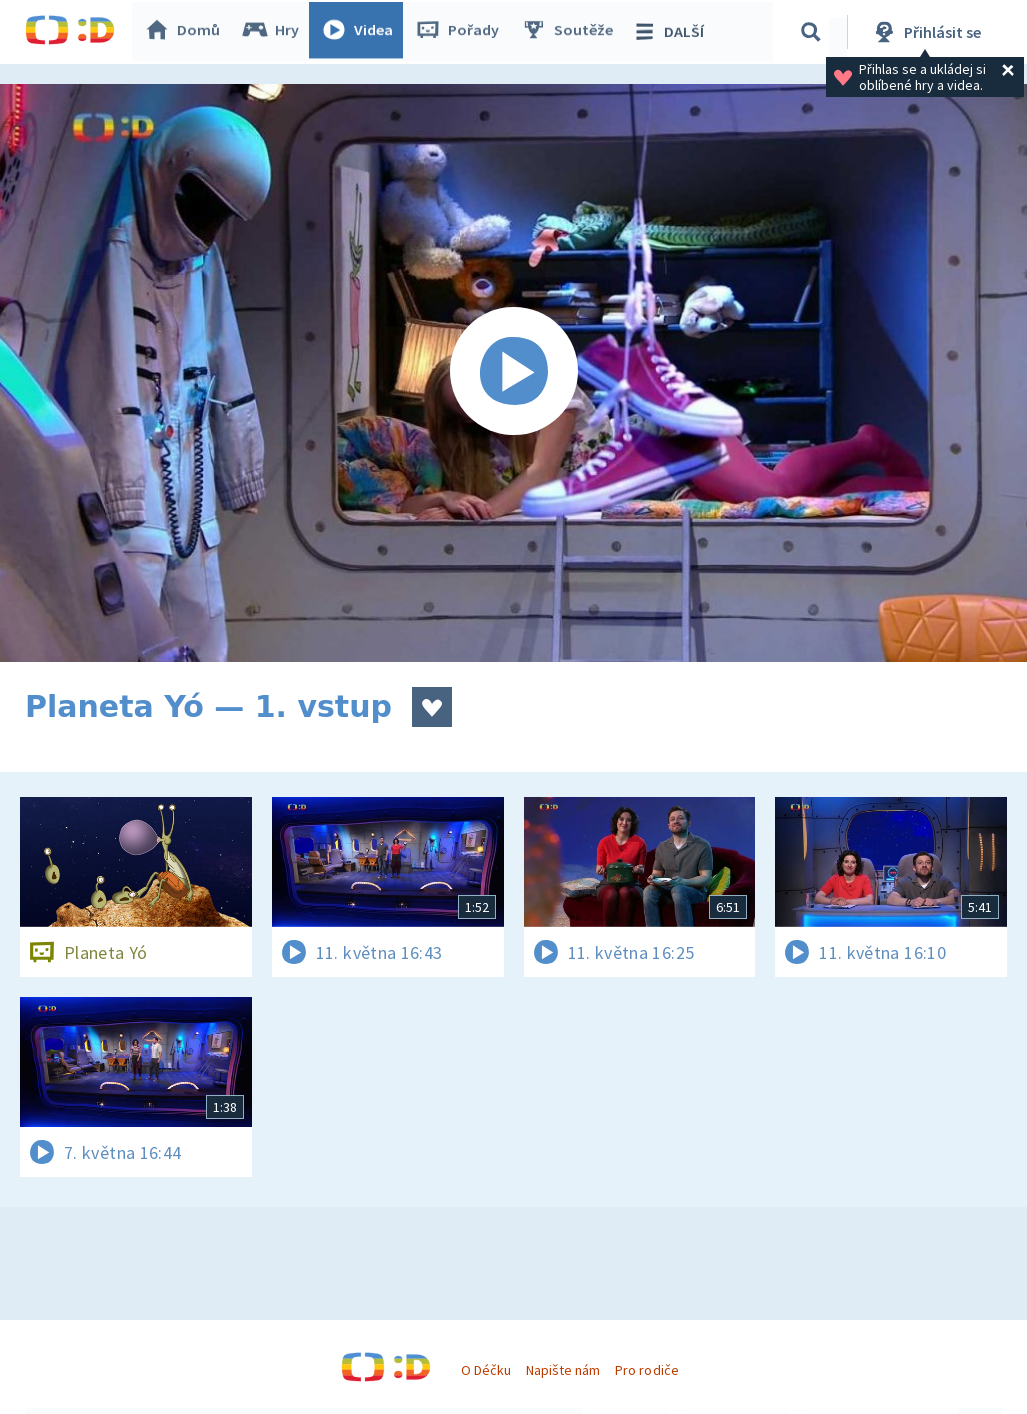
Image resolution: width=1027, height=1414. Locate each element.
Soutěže (571, 32)
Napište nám (563, 1370)
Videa (361, 32)
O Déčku (486, 1370)
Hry (274, 32)
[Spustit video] (513, 373)
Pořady (461, 32)
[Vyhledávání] (814, 32)
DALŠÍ (671, 32)
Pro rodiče (646, 1370)
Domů (186, 32)
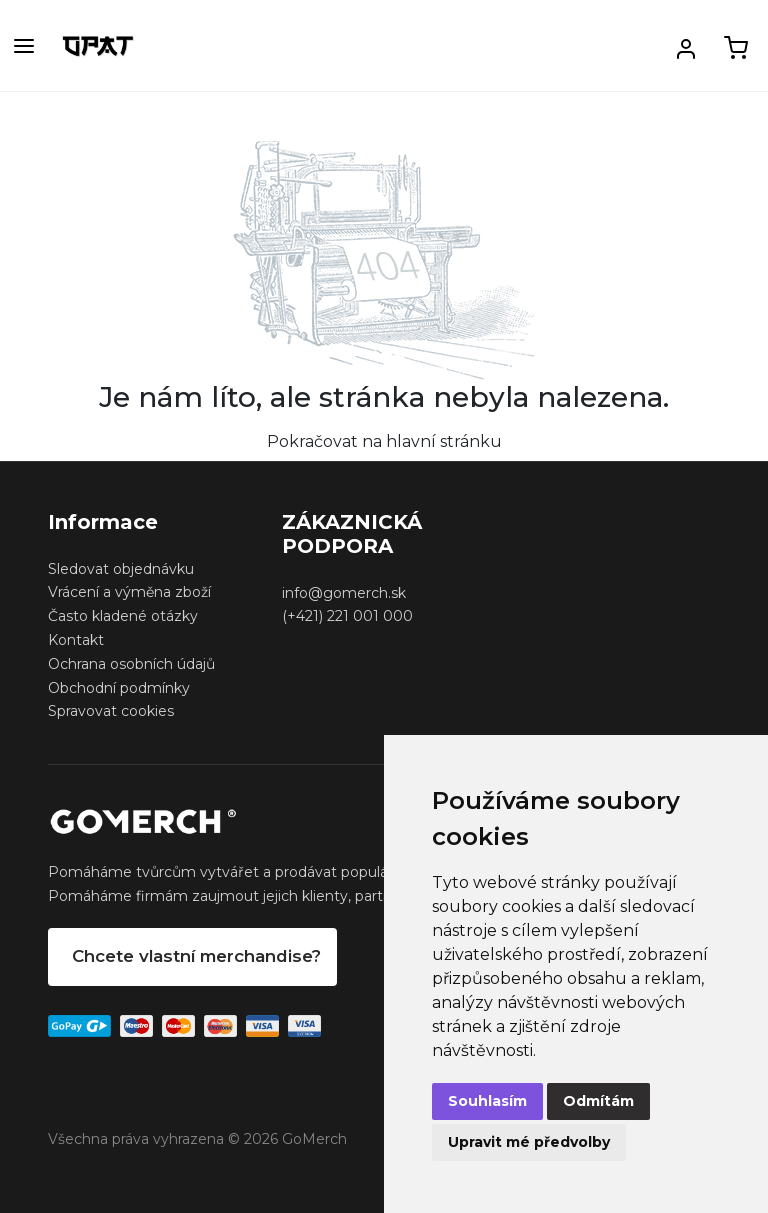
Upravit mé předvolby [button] (529, 1142)
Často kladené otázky (123, 616)
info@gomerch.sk (344, 593)
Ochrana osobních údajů (131, 664)
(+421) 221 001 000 (347, 616)
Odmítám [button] (598, 1101)
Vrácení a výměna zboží (129, 592)
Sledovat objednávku (121, 569)
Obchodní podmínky (119, 688)
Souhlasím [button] (487, 1101)
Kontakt (76, 640)
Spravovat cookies (111, 711)
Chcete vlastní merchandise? (196, 956)
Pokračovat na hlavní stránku (384, 441)
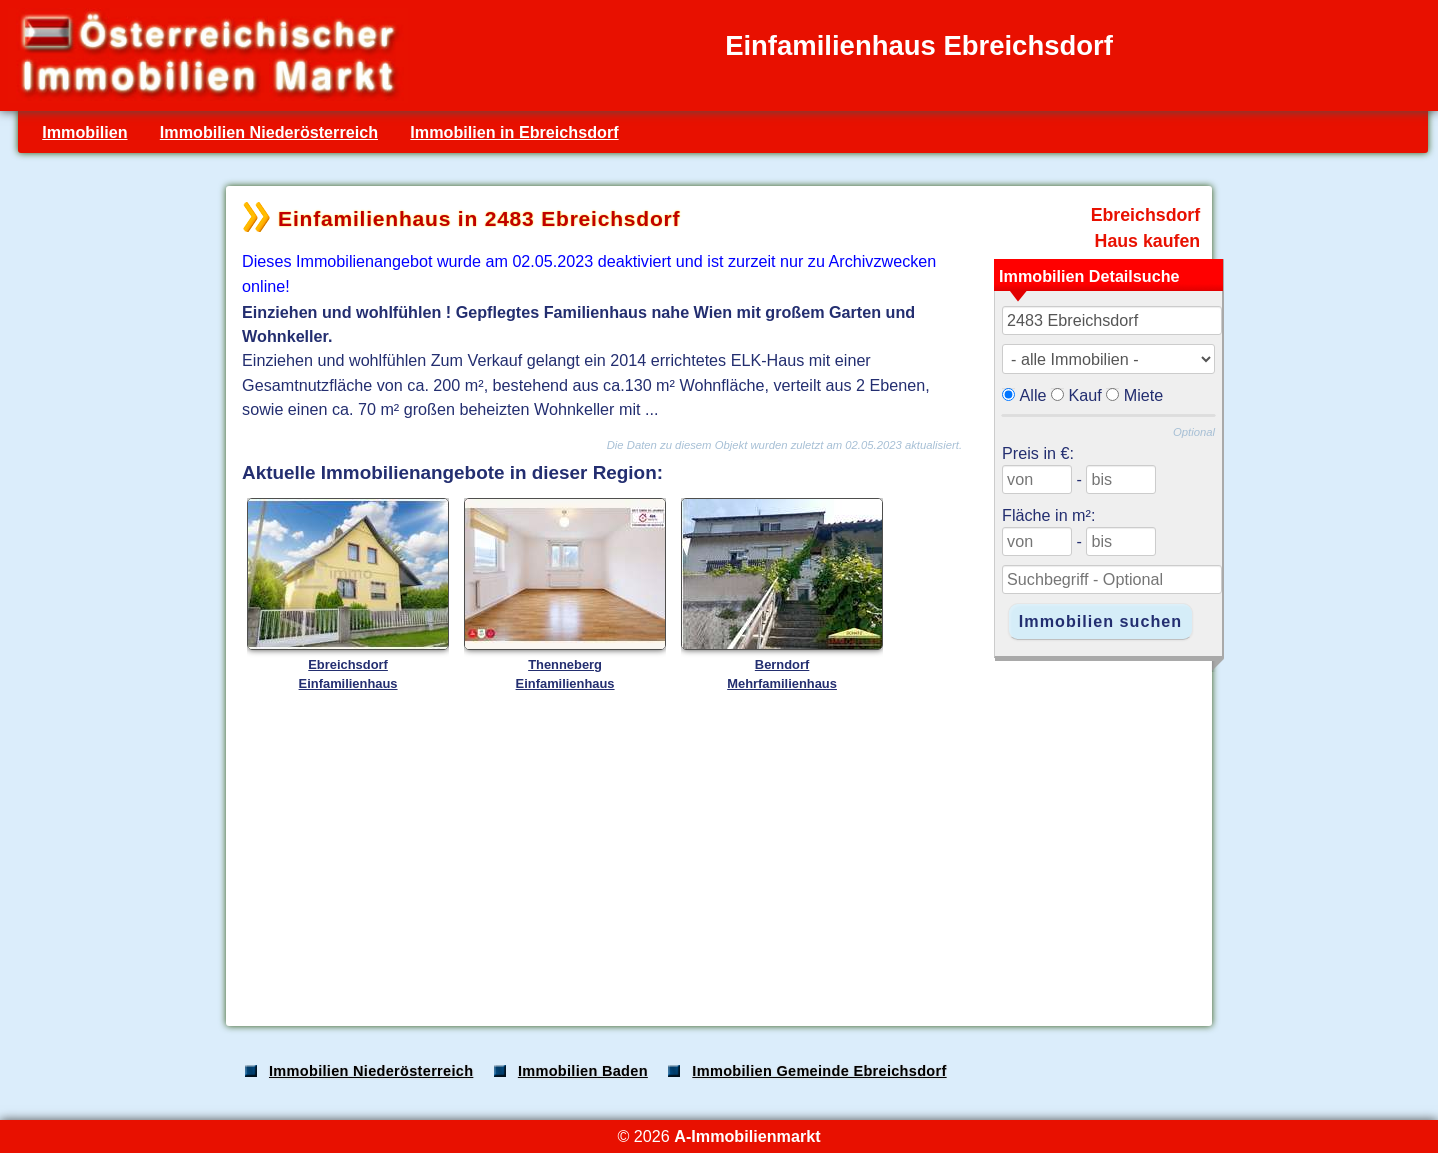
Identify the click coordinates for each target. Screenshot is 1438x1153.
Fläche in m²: (1048, 515)
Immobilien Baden (583, 1071)
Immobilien (84, 132)
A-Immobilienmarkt (747, 1136)
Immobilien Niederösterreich (269, 132)
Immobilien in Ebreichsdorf (514, 132)
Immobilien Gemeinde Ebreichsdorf (819, 1071)
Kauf (1085, 395)
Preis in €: (1038, 453)
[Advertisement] (717, 854)
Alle (1033, 395)
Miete (1144, 395)
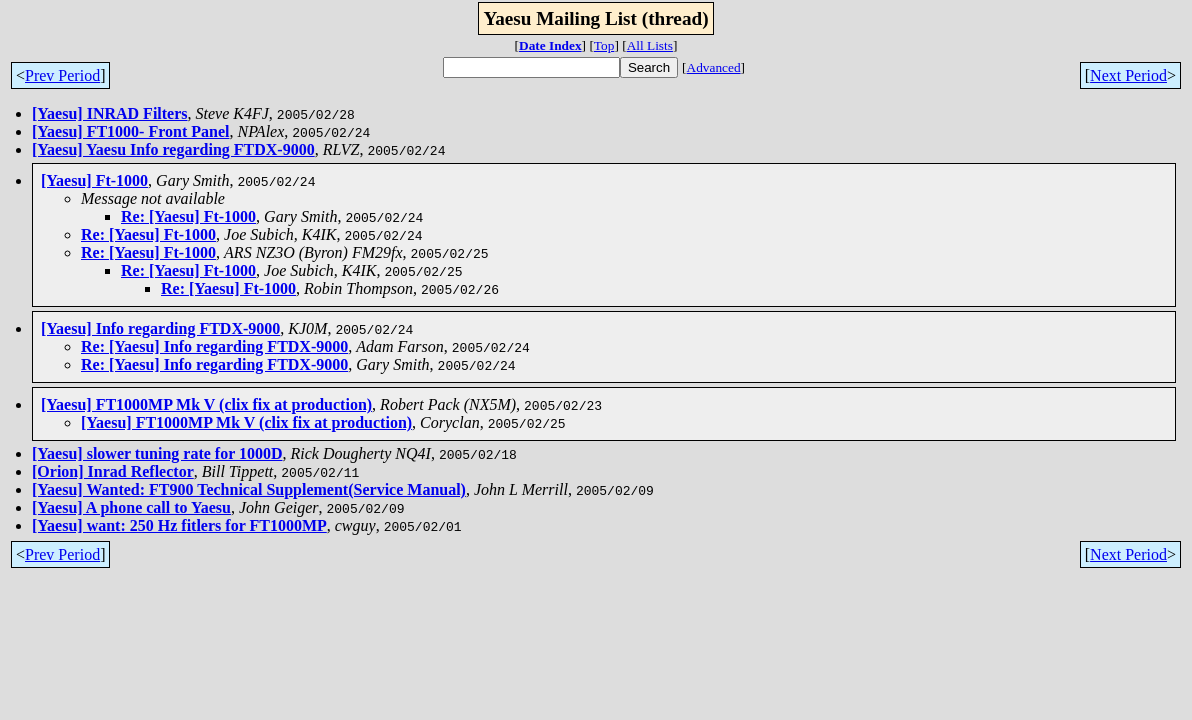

+++++

Repeat all of the data above character for character, but leave out the pictures.

Solution below:
Image resolution: width=1027, height=1414. Locate each element.
Soutěže (571, 32)
Napište nám (563, 1370)
Videa (361, 32)
O Déčku (486, 1370)
Hry (274, 32)
[Spustit video] (513, 373)
Pořady (461, 32)
[Vyhledávání] (814, 32)
DALŠÍ (671, 32)
Pro rodiče (646, 1370)
Domů (186, 32)
Upravit mé předvolby [button] (529, 1142)
Často kladené otázky (123, 616)
info@gomerch.sk (344, 593)
Ochrana osobních údajů (131, 664)
(+421) 221 001 000 (347, 616)
Odmítám [button] (598, 1101)
Vrácení a výměna zboží (129, 592)
Sledovat objednávku (121, 569)
Obchodní podmínky (119, 688)
Souhlasím [button] (487, 1101)
Kontakt (76, 640)
Spravovat cookies (111, 711)
Chcete vlastní merchandise? (196, 956)
Pokračovat na hlavní stránku (384, 441)
Identify the click coordinates for each target. Screenshot is 1438x1153.
Fläche in m²: (1048, 515)
Immobilien Baden (583, 1071)
Immobilien (84, 132)
A-Immobilienmarkt (747, 1136)
Immobilien Niederösterreich (269, 132)
Immobilien in Ebreichsdorf (514, 132)
Immobilien Gemeinde Ebreichsdorf (819, 1071)
Kauf (1085, 395)
Preis in €: (1038, 453)
[Advertisement] (717, 854)
Alle (1033, 395)
Miete (1144, 395)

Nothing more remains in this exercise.